Saturday, June 20, 2015

ASHLAND HILL (SANTA MONICA, CA)

Ashland Hill
2807 Main St
Santa Monica, CA 90405
www.ashlandhill.com
Tel: 310.392.3300
$$ ($15-$30)
Cuisine: American, Breakfast/Brunch
Sun, 06/07/2015, 11:00am walk-in
   (3 Piglets)




Ashland Hill is a fairly new beer and wine garden that recently opened its doors on Ashland and Main street in Santa Monica, CA. Chef Brad Miller, who is the prodigy behind Ox and Son (check out my review at http://www.thefoodseeker.com/2015/05/ox-son-santa-monica-ca-updated-review.html ), brings food and craft beers in a casual yet trendy atmosphere. There is a bar upon entering where you can sip the night away or if you much prefer, a very cool patio in the back. A simple menu formulated on a chalkboard is designed around seasonal ingredients and is Californian.

The patio
After ordering inside, take this way to the patio...

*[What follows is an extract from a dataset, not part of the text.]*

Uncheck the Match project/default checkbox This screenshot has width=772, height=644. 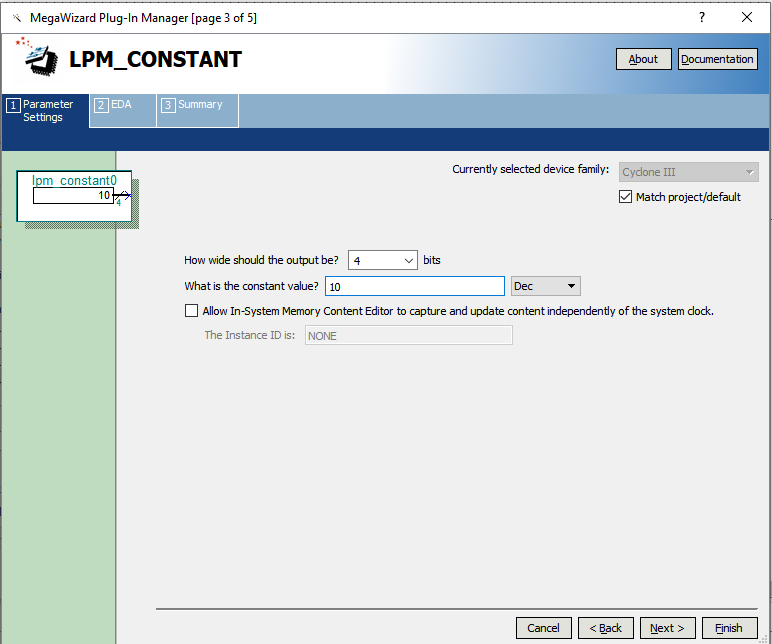pyautogui.click(x=626, y=197)
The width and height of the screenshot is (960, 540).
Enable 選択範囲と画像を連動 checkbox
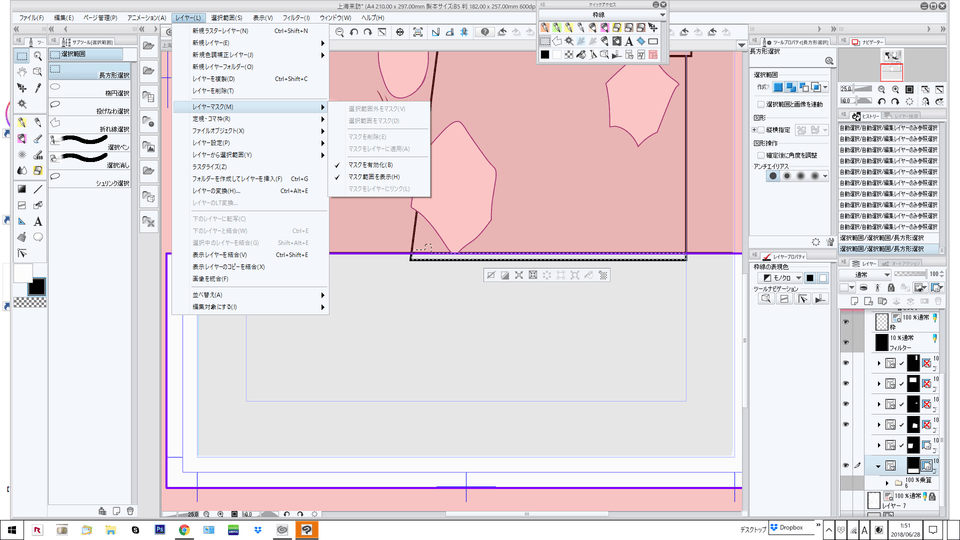761,104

The restaurant is pretty darn busy during weekend brunch. Luckily, we arrived when it opened and by the time we left, the place was packed. The seating arrangement is to first order at the cashier, receive a number, and seat yourself. There isn't much service in that regards, which I think is smart for chef Miller. If you don't have exact change in cash, don't expect to receive your coins in return (they don't provide it and will round up your total bill). As for the food...well, it definitely could use some improvement in that department. 

Water! Get it yourself. 
ASHLAND HILL BENEDICT ($13.00): Poached eggs, avocado, roasted tomato and garlic smoked paprika hollandaise, roasted potatoes. So my idea of a perfect egg benedict is for it to be cooked perfectly, where you break the yolk and it oozes out yummy goodness to coat whatever accompaniment you're eating. That's what I thought was gonna happen....but it didn't. The yolk was overcooked and there was zero ooze whatsoever. Maybe they hoped the hollandaise sauce would cover up the overcooked eggs. The potatoes were on the soggy end. I was quite disappointed by this dish overall, but in terms of flavor, I could see it trying to be cohesive (but it was hard to look past the overcooked meal). 
MAIN ST. HASH ($13.00): 2 eggs, lamb and pork potato hash, 8 hour tomato sauce, grilled ciabatta chimichurri. Ah, doesn't this sound delicious? I wanted some meat on this dish but the meat was not present at all.  The toast we received was absolutely puny! I was done in two bites (and I tend to take small bites to savor the food). The chimichurri was slighty too acidic. A bit disappointing. On the positive, the eggs were cooked well....but that was about it. 
MY FAVORITE DISH. NIMAN RANCH PORK BELLY TACOS ($16.00): Corn tortillas, limes, pickled onion, guajillo chili sauce, cabbage, sambal sour cream. The pork belly was good. The sauce (which is similar to a mole) did not have an extraordinary depth in flavor. The cabbage salad was nice and refreshing. The sour cream had a good kick. I didn't love this dish but it was the best out of the three that we had. 
The taco I made...
Overall, I appreciate the casual concept of Ashland Hill that chef Brad Miller envisioned. I was simply quite disappointed with the food that was delivered. Maybe the cooks had a bad day, but I feel the key to success is consistency. The eggs benedict was ill-cooked, the main st. hash missed on delivering substantial ingredients, and the pork belly tacos failed to deliver on deep flavors that I was hoping. I like the ambiance, but I just need something a bit more to make this place a winner. Word of advice: Pay by credit card unless you don't mind paying more for the food you ordered.